Bukan tahun-tahun yang mudah 15 tahun bersama Inter. Di awal-awal keberadaannya di klub yang berasal dari Milan ini, dia bahkan harus berpuasa gelar. Saat itu di akhir 90-an dan awal tahun 2000an, Internazionale sangat menderita. Ketika itu  Juventus berjaya dan sering kali tak tersentuh karena bantuan wasit. Aku masih sangat ingat pertandingan terakhir yang menentukan gelar antara Inter vs Juventus (musim 1997/1998), saat Ronaldo sangat jelas diganjal di kotak pinalti tapi wasit tidak meniup peluitnya dan beberapa detik kemudian malah memberi pinalti pada Bianconeri. Kecurangan yang sangat-sangat jelas itu sangat menyakitkan.

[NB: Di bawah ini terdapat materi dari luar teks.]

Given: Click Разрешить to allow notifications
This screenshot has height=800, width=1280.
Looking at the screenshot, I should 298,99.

Selain di serie A, kekecewaan terutama sering dirasakan ketika La Beneamata selalu tersingkir di Piala Champions (yang sekarang bernama Liga Champions).

Meskipun begitu, J.Zanetti tetap saja di Inter Milan. Bisa saja dia pindah untuk mendapatkan kesempatan meraih trofi (seperti Zlatan Ibrahimovic yang pindah ke Barcelona karena ingin memperoleh gelar liga Champions), tapi tak dilakukannya. Penerus dari Giusseppe Bergomi ini tetap memakai berkostum hitam dan biru.

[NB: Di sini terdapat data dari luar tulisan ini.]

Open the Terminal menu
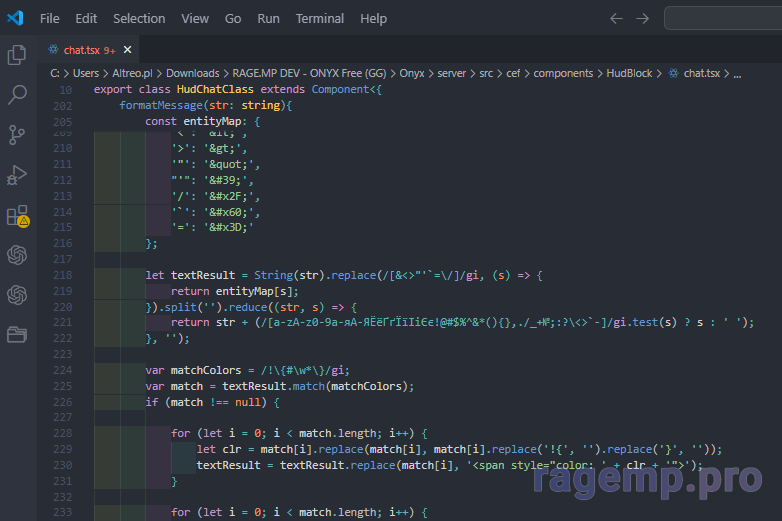Viewport: 782px width, 521px height. (x=319, y=18)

Akhirnya, malam tadi pengorbanannya terbayar. Trofi liga Champions berhasil diangkatnya, hingga air matanya menetes karena bahagia.

Sebagai supporter, 15 tahun sudah aku menjadi interisti. Sejak kelas tahun 1996, satu tahun, setelah el capitano bergabung ke Nerazzuri, aku menjadi penggemar Inter. Aku juga merasakan masa-masa sulit team kesayanganku ini. Sebelum calciopoli terbongkar, sering kali aku kesal karena perlakuan wasit. Sering pula kekecewaan datang karena Inter tak bisa menggondol piala. Sering seharian ga enak makan karena Inter kalah.  Sering pula menahan kesal diolok-olok teman karena membela Inter. Tapi semua adalah harga yang harus dibayar untuk kebahagiaan yang bisa meneteskan air mata. Grazie El Capitano, Terima kasih kapten.